Real Estate Pulse: Looking Back & Moving Forward
SI Real Estate would like to wish our
friends, family, clients, and associates a very Happy New Year! We wish you
happiness, good health, and prosperity throughout 2014 and beyond. 2013 was a
wonderful year for SI Real Estate, and we sincerely thank you for your loyalty
and support.
As the stabilization of the real
estate market continued to improve over the year, it created extreme excitement
about what 2014 may hold for the market, especially in our Tampa Bay area. In
this blog, we will briefly discuss the most recent events that occurred in the housing
market during the final months of 2013, as well as discuss what the real estate
industry may see during the year of 2014.
Looking
Back
Due to the short supply of inventory
throughout the majority of 2013, the real estate industry witnessed some swift
price increases resulting from the increased demand for homes.
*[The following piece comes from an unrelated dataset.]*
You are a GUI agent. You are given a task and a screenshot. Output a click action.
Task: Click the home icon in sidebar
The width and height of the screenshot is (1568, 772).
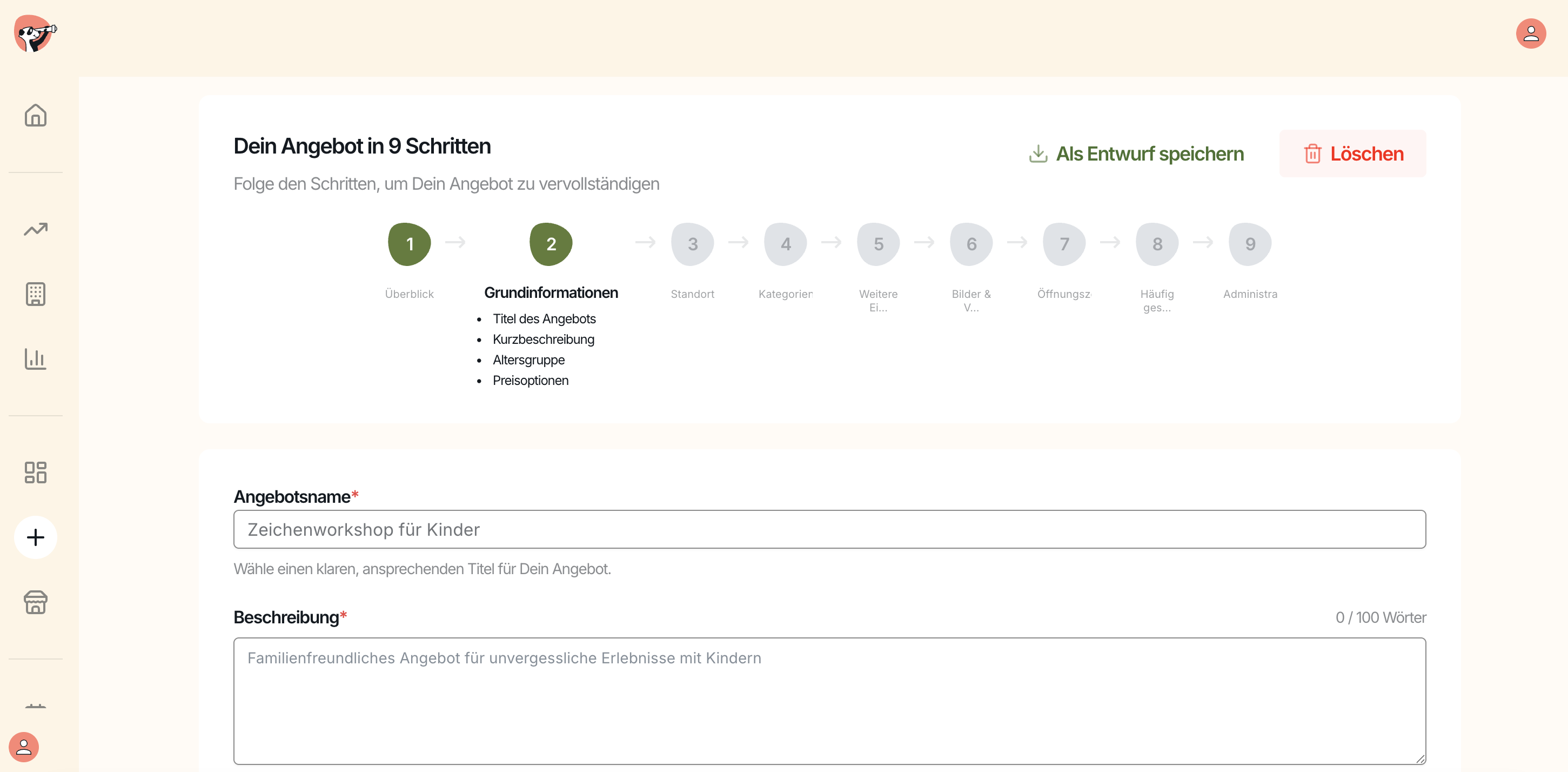(35, 115)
In response to increased
demand, constructing spending reached the highest point the market had seen in
the last five years. Sales, pending sales, median prices, and closings all saw
significant increases. Shadow inventory levels, properties in foreclosure
withheld from the active market, began to diminish as the recovery of the
housing industry persisted. The Federal Housing Administration made strides to
make homeownership possible for previously financially challenged individuals
and families, who endured foreclosures and short sales, by reducing the waiting
period from three years to one year, after achieving financial stability with
verifiable income and repaired credit scores.
Moving
Forward
According
to David Crowe, chief economist for National Association of Home Builders, “the
cards are in play for a decent and fairly strong recovery in 2014 and particularly
in 2015.” For all those involved in the real estate industry, we hope that
Crowe’s statement proves to be true. So what changes can we expect to see in
2014? For starters, mortgage rates are expected to increase sometime this year.
In fact, Zillow has predicted that mortgage rates will most likely reach 5% by
the end of the year. Although this seems much more significant than a 3-4% rate
like we have witnessed over the last few years, the increasing rates are simply
returning to the normal levels from before the housing bubble.
With
the rising rates comes one significant advantage; mortgages will be easier to
get than in 2013. According to Erin Lantz, Zillow’s director of mortgages,
“rising rates means lenders' refinance business will dwindle, forcing them to
compete for buyers by potentially loosening their lending standards."
Zillow also predicts that home prices will rise by 3% in 2014, which will allow
for the increased availability of new and old homes for sale on the active
market. Unfortunately, home prices and mortgage rates are increasing at a
faster pace than the income levels for many Americans, which may ultimately
affect the affordability of home purchases for some.
Just
as we wrote about the diminishing shadow inventory levels in November,
underwater mortgages and foreclosures are expected to continually decline
moving into 2014. With the increase in home prices during 2013, and the
predicted increase in 2014, many homeowners will regain positive equity and
possibly move into more affordable locations across the nation.